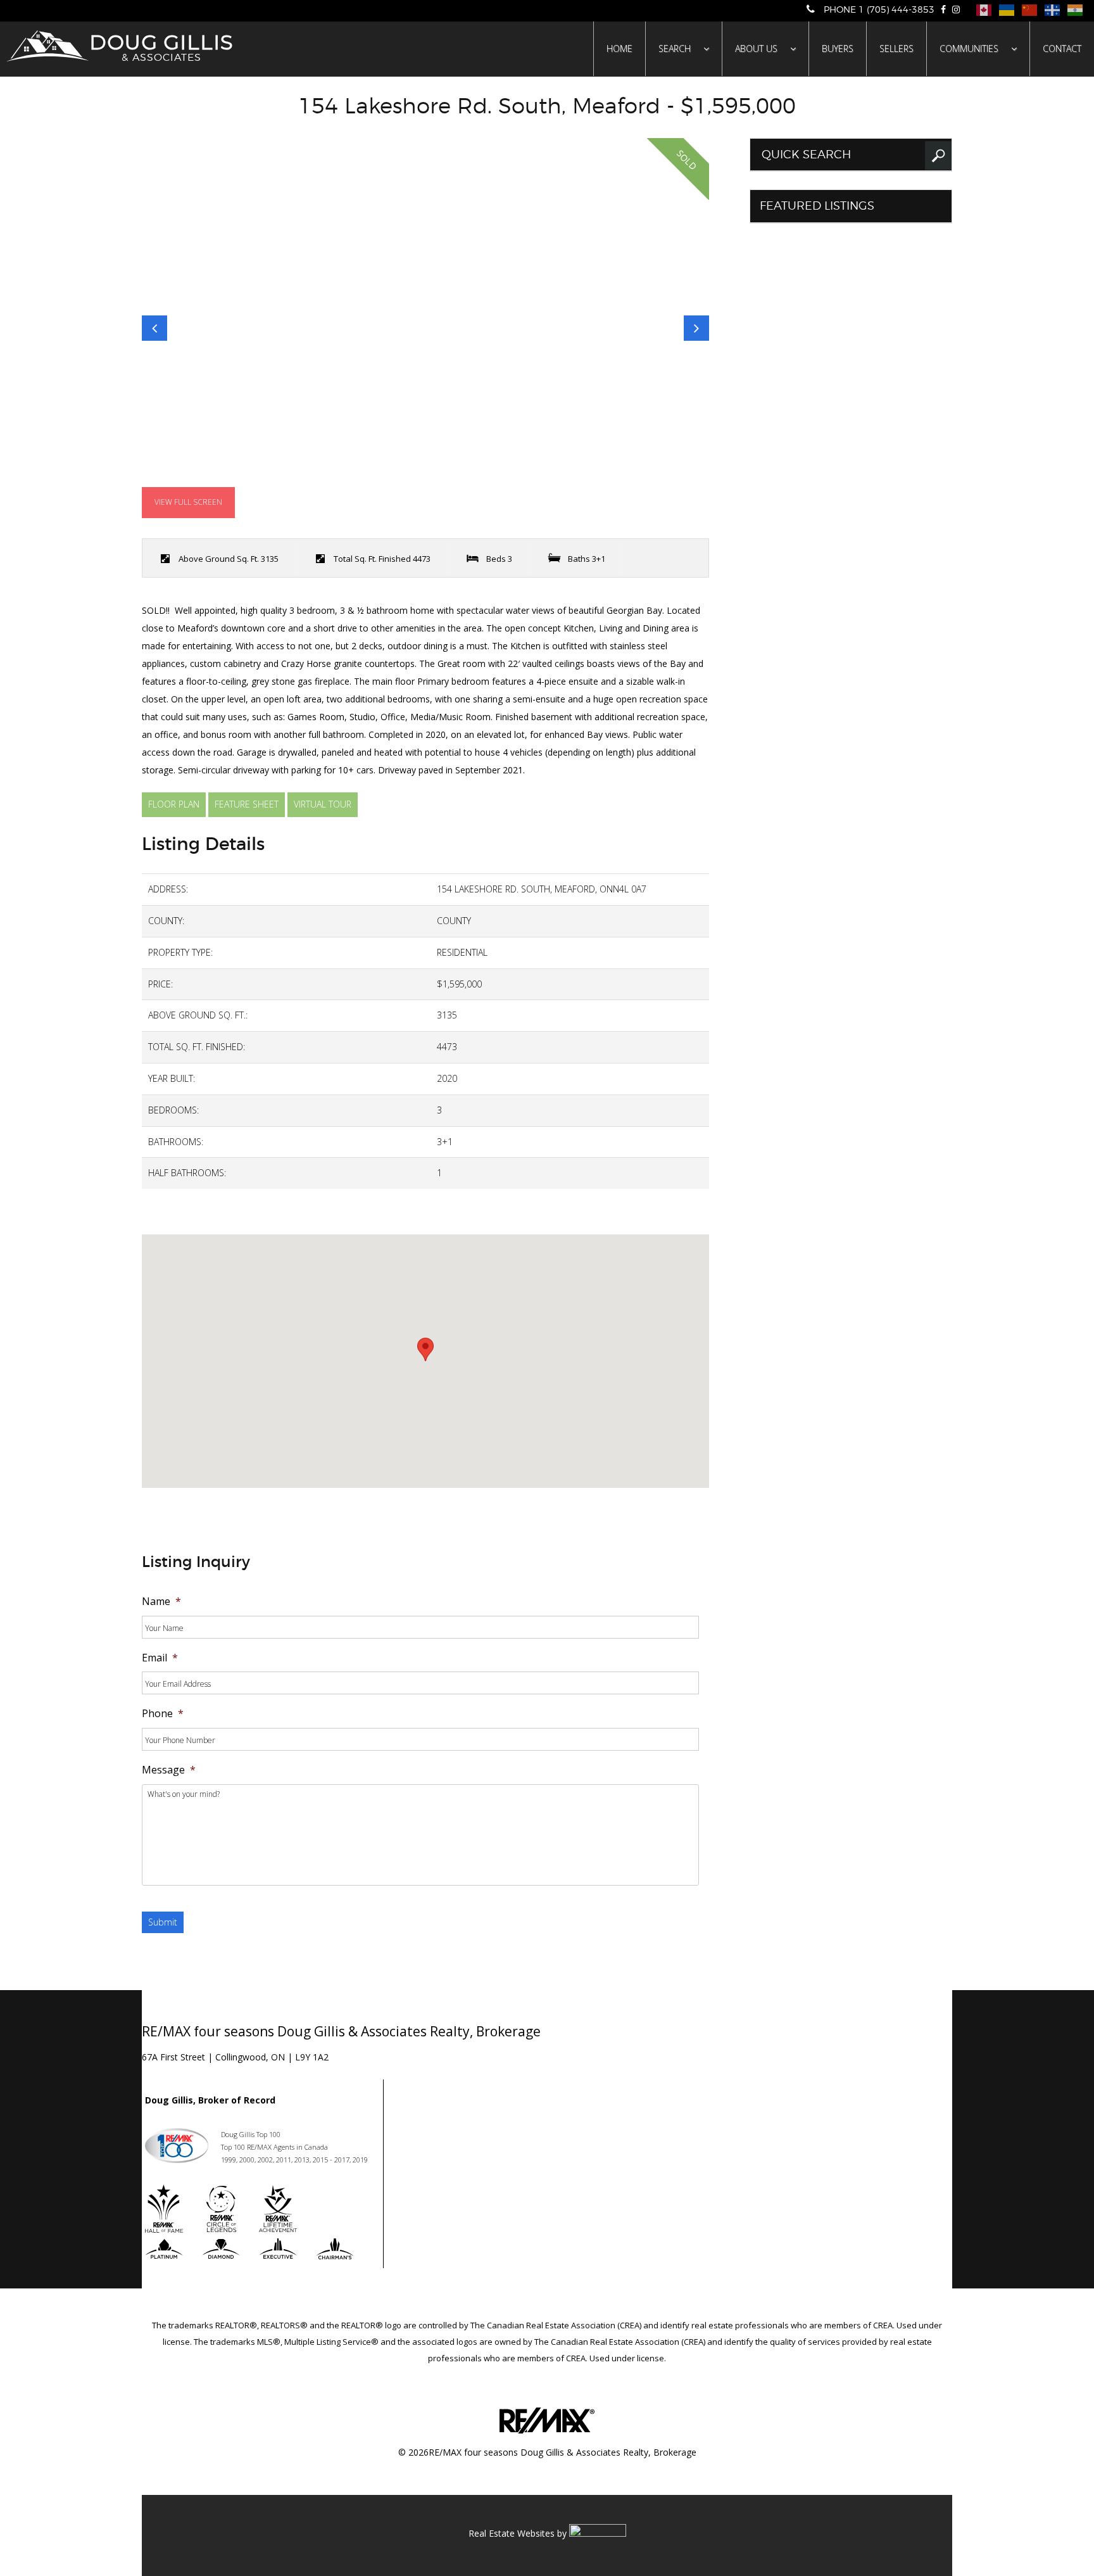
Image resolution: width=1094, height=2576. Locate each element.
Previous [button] (154, 328)
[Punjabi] (1074, 9)
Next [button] (696, 328)
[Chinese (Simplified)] (1028, 9)
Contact (1062, 48)
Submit (162, 1922)
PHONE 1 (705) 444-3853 (877, 10)
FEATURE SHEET (247, 804)
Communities (969, 48)
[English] (983, 9)
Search (674, 48)
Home (619, 48)
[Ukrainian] (1005, 9)
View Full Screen (188, 502)
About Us (756, 48)
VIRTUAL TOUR (322, 804)
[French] (1051, 9)
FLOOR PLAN (173, 804)
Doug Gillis (161, 46)
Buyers (837, 48)
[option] (425, 328)
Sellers (896, 48)
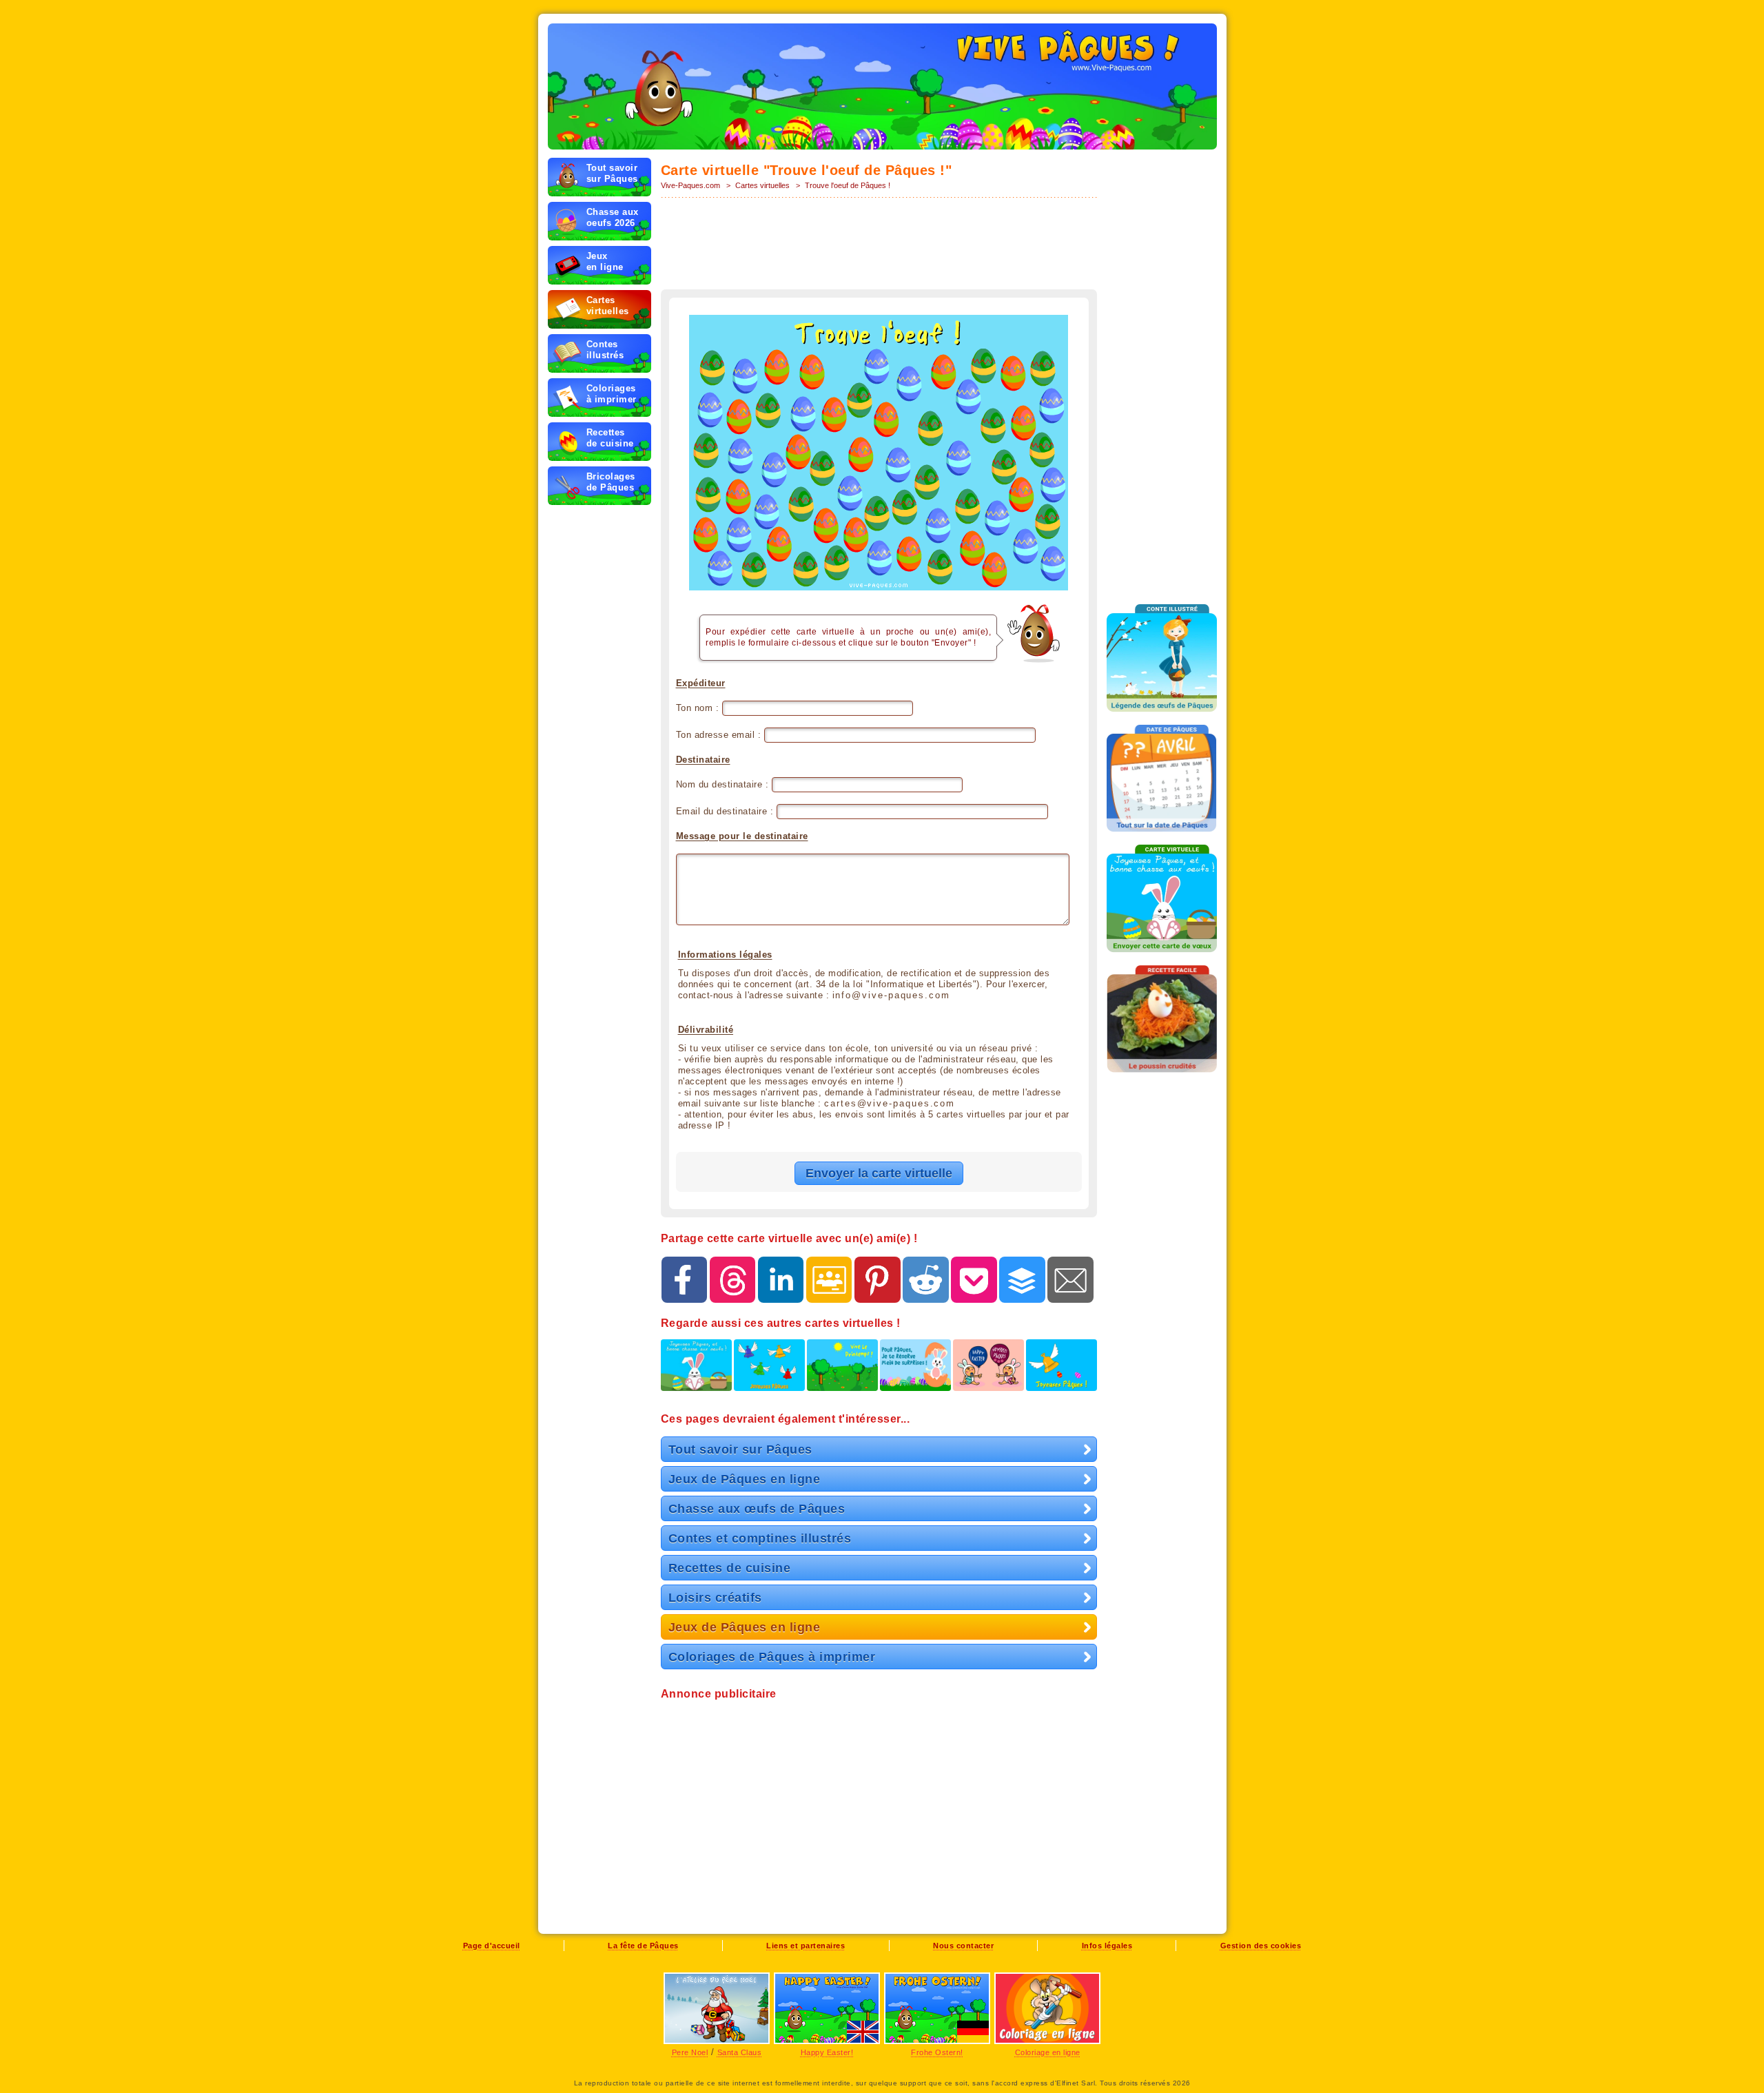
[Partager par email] (1070, 1280)
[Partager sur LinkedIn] (781, 1280)
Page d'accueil (491, 1945)
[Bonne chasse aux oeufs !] (696, 1371)
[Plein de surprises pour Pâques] (915, 1371)
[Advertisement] (878, 244)
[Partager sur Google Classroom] (829, 1280)
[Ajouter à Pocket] (974, 1280)
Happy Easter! (827, 2052)
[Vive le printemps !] (842, 1371)
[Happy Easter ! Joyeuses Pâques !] (988, 1371)
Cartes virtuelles (762, 185)
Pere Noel (690, 2052)
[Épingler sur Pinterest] (877, 1280)
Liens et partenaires (805, 1945)
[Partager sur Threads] (733, 1280)
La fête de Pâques (643, 1945)
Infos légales (1107, 1945)
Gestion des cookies (1260, 1945)
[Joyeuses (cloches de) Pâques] (769, 1371)
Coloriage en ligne (1047, 2052)
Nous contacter (963, 1945)
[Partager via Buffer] (1022, 1280)
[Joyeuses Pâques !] (1061, 1371)
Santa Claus (739, 2052)
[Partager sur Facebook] (685, 1280)
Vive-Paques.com (690, 185)
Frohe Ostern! (937, 2052)
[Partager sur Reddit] (926, 1280)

== == ==

### Work required
Transcribe all of the records above exactly; no image should appear in what you write.

### Output of the task
Image resolution: width=1094, height=2576. Locate each element.
Previous [button] (154, 328)
[Punjabi] (1074, 9)
Next [button] (696, 328)
[Chinese (Simplified)] (1028, 9)
Contact (1062, 48)
Submit (162, 1922)
PHONE 1 (705) 444-3853 (877, 10)
FEATURE SHEET (247, 804)
Communities (969, 48)
[English] (983, 9)
Search (674, 48)
Home (619, 48)
[Ukrainian] (1005, 9)
View Full Screen (188, 502)
About Us (756, 48)
VIRTUAL TOUR (322, 804)
[French] (1051, 9)
FLOOR PLAN (173, 804)
Doug Gillis (161, 46)
Buyers (837, 48)
[option] (425, 328)
Sellers (896, 48)
[Partager par email] (1070, 1280)
[Partager sur LinkedIn] (781, 1280)
Page d'accueil (491, 1945)
[Bonne chasse aux oeufs !] (696, 1371)
[Plein de surprises pour Pâques] (915, 1371)
[Advertisement] (878, 244)
[Partager sur Google Classroom] (829, 1280)
[Ajouter à Pocket] (974, 1280)
Happy Easter! (827, 2052)
[Vive le printemps !] (842, 1371)
[Happy Easter ! Joyeuses Pâques !] (988, 1371)
Cartes virtuelles (762, 185)
Pere Noel (690, 2052)
[Épingler sur Pinterest] (877, 1280)
Liens et partenaires (805, 1945)
[Partager sur Threads] (733, 1280)
La fête de Pâques (643, 1945)
Infos légales (1107, 1945)
Gestion des cookies (1260, 1945)
[Joyeuses (cloches de) Pâques] (769, 1371)
Coloriage en ligne (1047, 2052)
Nous contacter (963, 1945)
[Partager via Buffer] (1022, 1280)
[Joyeuses Pâques !] (1061, 1371)
Santa Claus (739, 2052)
[Partager sur Facebook] (685, 1280)
Vive-Paques.com (690, 185)
Frohe Ostern! (937, 2052)
[Partager sur Reddit] (926, 1280)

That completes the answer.